Parameters set by research team for base case scenario.
Operative complications were assumed to be unchanged with a delay of the procedure and therefore omitted from the model. Operative mortality from either wedge or lobectomy resections were assumed to be equal for immediate or delayed procedures (Table 1).15 , 16
Model Variables
Non-small cell lung cancer
Event probabilities for the chance nodes were estimated using published reports derived from the literature (Table 1). The probability of malignancy was 65% for the base case. The distribution of NSCLC stages for immediate resection of a clinical stage IA NSCLC were derived from the literature.17 The distribution of NSCLC stages after delayed resection was calculated from an assumed shift in stage distribution due to the delay. That accounted for a reported doubling time in nodule size (stage I to II) and progression from localized to regional (stage III) or distant disease (stage IV) after a 3-month delay.18 , 19 Using previously published data by Edelsberg and colleagues,19 we assumed a 0.14 probability of doubling in size of nodule over the 3-month waiting period (shift from stage IA to later stage I or stage II). Similarly, from Gould and associates6 and the Surveillance, Epidemiology, and End Results program data on regional and distant spread, we assumed a 0.069 probability shift to stage III and 0.02 to stage IV during the delay. We assumed half of stage III disease would be identified on the interval computed tomography scan and half would be detected pathologically at the time of resection.
COVID-19
The COVID-19 variables were derived from the limited published reports available as of April 1, 2020. The risk of perioperative COVID-19 infection for our base case for immediate resection was set to reflect the research team’s local prevalence during the acute phase of the pandemic at 1.4% (Table 1). That was used as the probability of infection if the patient had benign disease. However, reports show hospitalized cancer patients are likely at an elevated risk of COVID-19 infection and mortality.7 Therefore, we elevated the probability of perioperative COVID-19 infection if the patient had a malignancy (2.1%). The term “perioperative COVID-19 infection” includes infections that are acquired in the hospital or community in the perioperative period.

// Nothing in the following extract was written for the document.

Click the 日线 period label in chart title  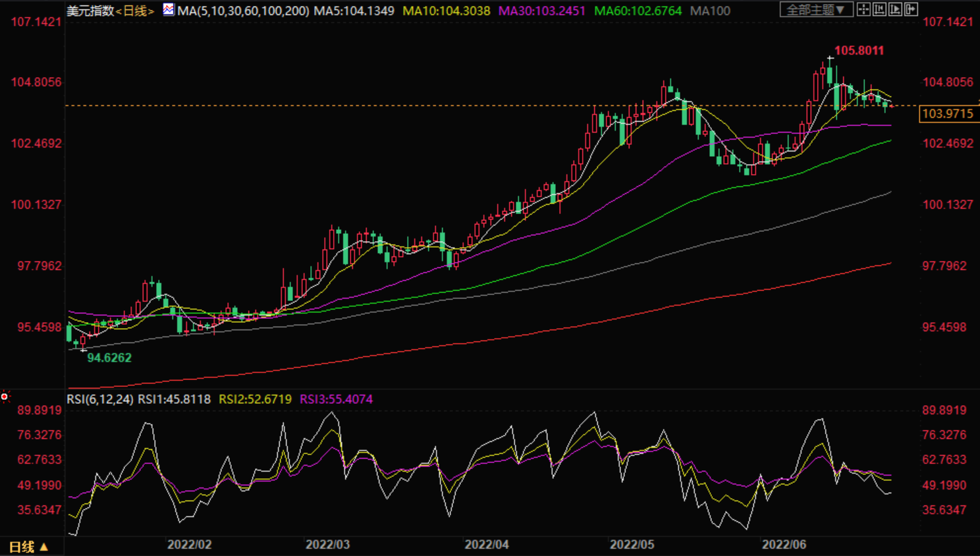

For the delayed VATS resection, the probability of acquiring a perioperative COVID-19 infection was set to almost zero as the purpose of delaying surgery is to allow the prevalence of COVID-19 in the community to significantly decrease. This probability was used for benign and malignant nodules. The risk of COVID-19–related mortality after VATS resection was derived from reports of hospitalized or institutionalized patients with cancer or other comorbidities, all of whom had higher acuity disease.7, 8, 9, 10 The probability of mortality due to COVID-19 for the base case was set at 29%, higher than in the general population of 60- to 69-year-old patients owing to underlying comorbidities, which we believed was appropriate.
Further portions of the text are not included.